_Dataset content_:

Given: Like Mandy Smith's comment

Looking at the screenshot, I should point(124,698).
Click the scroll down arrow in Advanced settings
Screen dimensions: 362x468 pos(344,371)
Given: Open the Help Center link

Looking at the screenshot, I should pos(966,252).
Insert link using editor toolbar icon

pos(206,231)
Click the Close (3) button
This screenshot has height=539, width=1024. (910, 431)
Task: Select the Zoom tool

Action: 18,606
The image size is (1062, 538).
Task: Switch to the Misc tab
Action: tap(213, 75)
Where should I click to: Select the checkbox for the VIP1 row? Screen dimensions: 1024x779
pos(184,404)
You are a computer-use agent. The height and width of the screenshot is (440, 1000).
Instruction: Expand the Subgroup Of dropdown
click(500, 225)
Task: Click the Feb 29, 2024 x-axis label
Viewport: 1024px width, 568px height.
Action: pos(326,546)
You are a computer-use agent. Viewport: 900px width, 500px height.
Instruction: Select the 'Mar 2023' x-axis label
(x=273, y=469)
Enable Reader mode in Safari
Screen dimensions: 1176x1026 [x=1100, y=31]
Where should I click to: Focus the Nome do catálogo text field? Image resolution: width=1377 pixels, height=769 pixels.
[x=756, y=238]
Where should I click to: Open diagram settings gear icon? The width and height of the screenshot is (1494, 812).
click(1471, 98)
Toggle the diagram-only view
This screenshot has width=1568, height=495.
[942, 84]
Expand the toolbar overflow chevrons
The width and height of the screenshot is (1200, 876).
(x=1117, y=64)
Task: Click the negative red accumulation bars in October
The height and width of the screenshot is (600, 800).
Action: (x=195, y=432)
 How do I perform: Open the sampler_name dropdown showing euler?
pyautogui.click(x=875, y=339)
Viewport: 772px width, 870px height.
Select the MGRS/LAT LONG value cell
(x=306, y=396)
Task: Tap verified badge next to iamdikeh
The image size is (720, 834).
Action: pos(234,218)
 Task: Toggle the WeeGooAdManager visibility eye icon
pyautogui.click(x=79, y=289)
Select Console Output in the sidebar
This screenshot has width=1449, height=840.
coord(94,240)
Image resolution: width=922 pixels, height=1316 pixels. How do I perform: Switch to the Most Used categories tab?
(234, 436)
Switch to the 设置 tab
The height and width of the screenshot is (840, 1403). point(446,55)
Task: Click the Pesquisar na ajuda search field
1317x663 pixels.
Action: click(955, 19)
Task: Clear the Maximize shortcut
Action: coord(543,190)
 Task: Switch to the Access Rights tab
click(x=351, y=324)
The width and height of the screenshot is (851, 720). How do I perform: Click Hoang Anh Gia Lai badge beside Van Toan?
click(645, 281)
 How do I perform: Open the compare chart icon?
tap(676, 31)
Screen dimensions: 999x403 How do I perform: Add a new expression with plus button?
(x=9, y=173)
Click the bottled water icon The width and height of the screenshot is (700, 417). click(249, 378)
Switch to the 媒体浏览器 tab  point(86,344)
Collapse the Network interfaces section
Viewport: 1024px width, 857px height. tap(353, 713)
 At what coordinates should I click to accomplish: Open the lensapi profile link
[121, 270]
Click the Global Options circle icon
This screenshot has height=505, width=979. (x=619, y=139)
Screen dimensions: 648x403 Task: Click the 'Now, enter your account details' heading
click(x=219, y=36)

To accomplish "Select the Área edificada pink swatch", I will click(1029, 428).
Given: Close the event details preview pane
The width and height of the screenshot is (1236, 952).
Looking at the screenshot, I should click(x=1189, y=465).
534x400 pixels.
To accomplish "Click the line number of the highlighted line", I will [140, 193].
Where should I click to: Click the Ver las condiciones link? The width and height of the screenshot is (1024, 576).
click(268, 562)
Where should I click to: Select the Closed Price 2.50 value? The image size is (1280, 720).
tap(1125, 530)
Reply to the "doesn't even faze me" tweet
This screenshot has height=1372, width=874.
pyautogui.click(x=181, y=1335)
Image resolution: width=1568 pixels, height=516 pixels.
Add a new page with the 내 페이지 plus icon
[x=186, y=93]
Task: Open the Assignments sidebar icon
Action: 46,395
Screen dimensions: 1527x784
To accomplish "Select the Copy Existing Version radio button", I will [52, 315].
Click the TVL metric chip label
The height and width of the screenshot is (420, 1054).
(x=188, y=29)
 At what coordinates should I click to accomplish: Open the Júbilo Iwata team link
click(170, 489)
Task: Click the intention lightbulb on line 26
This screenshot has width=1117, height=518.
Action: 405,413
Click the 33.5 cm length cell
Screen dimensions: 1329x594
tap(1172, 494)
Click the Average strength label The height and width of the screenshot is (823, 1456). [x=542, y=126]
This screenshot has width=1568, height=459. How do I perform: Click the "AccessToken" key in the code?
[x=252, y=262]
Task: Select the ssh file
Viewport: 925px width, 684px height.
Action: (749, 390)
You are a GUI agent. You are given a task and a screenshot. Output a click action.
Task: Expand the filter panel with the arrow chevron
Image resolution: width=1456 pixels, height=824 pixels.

_Request_:
Copy all of the lines above word for word.

_Output for this task_:
Given: Like Mandy Smith's comment

Looking at the screenshot, I should point(124,698).
Click the scroll down arrow in Advanced settings
Screen dimensions: 362x468 pos(344,371)
Given: Open the Help Center link

Looking at the screenshot, I should pos(966,252).
Insert link using editor toolbar icon

pos(206,231)
Click the Close (3) button
This screenshot has height=539, width=1024. (910, 431)
Task: Select the Zoom tool

Action: 18,606
The image size is (1062, 538).
Task: Switch to the Misc tab
Action: tap(213, 75)
Where should I click to: Select the checkbox for the VIP1 row? Screen dimensions: 1024x779
pos(184,404)
You are a computer-use agent. The height and width of the screenshot is (440, 1000).
Instruction: Expand the Subgroup Of dropdown
click(500, 225)
Task: Click the Feb 29, 2024 x-axis label
Viewport: 1024px width, 568px height.
Action: pos(326,546)
You are a computer-use agent. Viewport: 900px width, 500px height.
Instruction: Select the 'Mar 2023' x-axis label
(x=273, y=469)
Enable Reader mode in Safari
Screen dimensions: 1176x1026 [x=1100, y=31]
Where should I click to: Focus the Nome do catálogo text field? Image resolution: width=1377 pixels, height=769 pixels.
[x=756, y=238]
Where should I click to: Open diagram settings gear icon? The width and height of the screenshot is (1494, 812).
click(1471, 98)
Toggle the diagram-only view
This screenshot has width=1568, height=495.
[942, 84]
Expand the toolbar overflow chevrons
The width and height of the screenshot is (1200, 876).
(x=1117, y=64)
Task: Click the negative red accumulation bars in October
The height and width of the screenshot is (600, 800).
Action: (x=195, y=432)
 How do I perform: Open the sampler_name dropdown showing euler?
pyautogui.click(x=875, y=339)
Viewport: 772px width, 870px height.
Select the MGRS/LAT LONG value cell
(x=306, y=396)
Task: Tap verified badge next to iamdikeh
The image size is (720, 834).
Action: pos(234,218)
 Task: Toggle the WeeGooAdManager visibility eye icon
pyautogui.click(x=79, y=289)
Select Console Output in the sidebar
This screenshot has width=1449, height=840.
coord(94,240)
Image resolution: width=922 pixels, height=1316 pixels. How do I perform: Switch to the Most Used categories tab?
(234, 436)
Switch to the 设置 tab
The height and width of the screenshot is (840, 1403). point(446,55)
Task: Click the Pesquisar na ajuda search field
1317x663 pixels.
Action: click(955, 19)
Task: Clear the Maximize shortcut
Action: coord(543,190)
 Task: Switch to the Access Rights tab
click(x=351, y=324)
The width and height of the screenshot is (851, 720). How do I perform: Click Hoang Anh Gia Lai badge beside Van Toan?
click(645, 281)
 How do I perform: Open the compare chart icon?
tap(676, 31)
Screen dimensions: 999x403 How do I perform: Add a new expression with plus button?
(x=9, y=173)
Click the bottled water icon The width and height of the screenshot is (700, 417). click(249, 378)
Switch to the 媒体浏览器 tab  point(86,344)
Collapse the Network interfaces section
Viewport: 1024px width, 857px height. tap(353, 713)
 At what coordinates should I click to accomplish: Open the lensapi profile link
[121, 270]
Click the Global Options circle icon
This screenshot has height=505, width=979. (x=619, y=139)
Screen dimensions: 648x403 Task: Click the 'Now, enter your account details' heading
click(x=219, y=36)

To accomplish "Select the Área edificada pink swatch", I will click(1029, 428).
Given: Close the event details preview pane
The width and height of the screenshot is (1236, 952).
Looking at the screenshot, I should click(x=1189, y=465).
534x400 pixels.
To accomplish "Click the line number of the highlighted line", I will [140, 193].
Where should I click to: Click the Ver las condiciones link? The width and height of the screenshot is (1024, 576).
click(268, 562)
Where should I click to: Select the Closed Price 2.50 value? The image size is (1280, 720).
tap(1125, 530)
Reply to the "doesn't even faze me" tweet
This screenshot has height=1372, width=874.
pyautogui.click(x=181, y=1335)
Image resolution: width=1568 pixels, height=516 pixels.
Add a new page with the 내 페이지 plus icon
[x=186, y=93]
Task: Open the Assignments sidebar icon
Action: 46,395
Screen dimensions: 1527x784
To accomplish "Select the Copy Existing Version radio button", I will [52, 315].
Click the TVL metric chip label
The height and width of the screenshot is (420, 1054).
(x=188, y=29)
 At what coordinates should I click to accomplish: Open the Júbilo Iwata team link
click(170, 489)
Task: Click the intention lightbulb on line 26
This screenshot has width=1117, height=518.
Action: 405,413
Click the 33.5 cm length cell
Screen dimensions: 1329x594
tap(1172, 494)
Click the Average strength label The height and width of the screenshot is (823, 1456). [x=542, y=126]
This screenshot has width=1568, height=459. How do I perform: Click the "AccessToken" key in the code?
[x=252, y=262]
Task: Select the ssh file
Viewport: 925px width, 684px height.
Action: (749, 390)
You are a GUI agent. You are given a task and a screenshot. Output a click action.
Task: Expand the filter panel with the arrow chevron
Image resolution: width=1456 pixels, height=824 pixels.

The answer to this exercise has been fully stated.